Security researcher's warning ignored before ZetaChain's $334K hack
A security researcher had identified and reported the critical flaw that enabled ZetaChain's $334,000 hack through the platform's bug bounty program prior to the incident, though the submission was rejected by the team.
The security flaw that enabled the recent ZetaChain exploit had previously been submitted through the platform's bug bounty initiative prior to the attack occurring, though it was rejected by the team who characterized it as intended functionality.
According to a post-mortem analysis released on Wednesday, the team indicated that this incident has triggered an internal examination of their bug bounty submission handling procedures, with particular emphasis on reports detailing chained attack vectors that might seem benign when examined separately but become critical when combined together.
"This bug was reported and they simply ignored it. That's how bug bounty programs work with these protocols currently; they incentivize losses for the protocol, the TVL, and the user's balance instead of paying the researcher for discovering and fixing the bug."
On Sunday, ZetaChain experienced a carefully planned exploit that resulted in losses of roughly $334,000, with the attack focusing on the platform's cross-chain gateway contract. The malicious actor extracted funds through nine separate transactions spanning four different blockchain networks, specifically Ethereum, Arbitrum, Base and BSC, with all stolen funds coming from ZetaChain-controlled wallet addresses.
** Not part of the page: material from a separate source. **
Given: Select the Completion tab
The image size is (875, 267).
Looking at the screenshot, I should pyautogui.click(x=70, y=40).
The incident did not impact any user-held funds.
Attacker exploits small design flaws
According to ZetaChain's post-mortem analysis, the malicious actor took advantage of three separate design weaknesses that, when considered independently, could have appeared insignificant, but when combined created a pathway to completely drain the affected wallets. The first weakness was that the gateway permitted anyone to transmit arbitrary cross-chain instructions without any limitations. The second issue was that on the destination side, the system would execute virtually any instruction on any smart contract, protected only by a blocklist that was so limited it failed to catch basic token transfer operations.
The third vulnerability involved wallet addresses that had previously interacted with the gateway and still maintained unlimited spending authorizations that were never revoked or removed. Through the combination of these three separate weaknesses, the attacker was able to simply instruct the gateway to move tokens from compromised wallets to addresses under their control, and the gateway executed these instructions without resistance.
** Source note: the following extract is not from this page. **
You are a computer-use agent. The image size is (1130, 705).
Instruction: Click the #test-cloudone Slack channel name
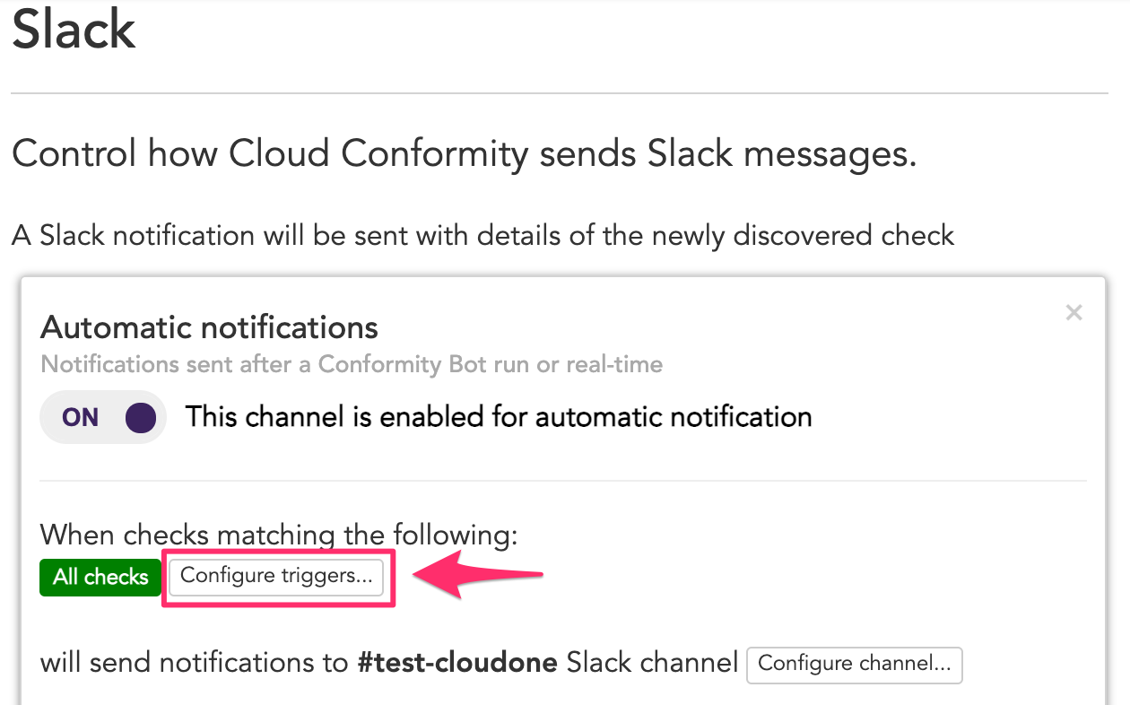[x=457, y=662]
"This was not an opportunistic attack," ZetaChain stated in their post-mortem assessment. The malicious actor financed their wallet address using Tornado Cash three days in advance of executing the exploit, created a custom-designed drainer contract deployed on the ZetaChain network and conducted an address poisoning operation before inserting it into their transaction record through dust transfers.
ZetaChain further noted that a security patch that permanently deactivates the arbitrary call functionality is currently being deployed across mainnet nodes. The platform has also eliminated unlimited token approvals from its deposit mechanism, substituting them with exact-amount approvals for all future transactions.
AI DeFi exploit success rate increases
A recent research study conducted by a16z examined whether a commercially available AI agent could move beyond simply detecting DeFi vulnerabilities to actually generating functional exploits. Utilizing OpenAI's Codex against a collection of 20 authentic Ethereum price manipulation incidents, the research team operated the agent within a sandboxed testing environment with no access to future transaction information and no instruction on the mechanics of how the attacks functioned. The agent achieved success in only 10% of cases.
Nevertheless, when the research team provided the agent with organized knowledge regarding common attack methodologies and exploit execution workflows, the success rate increased dramatically to 70%.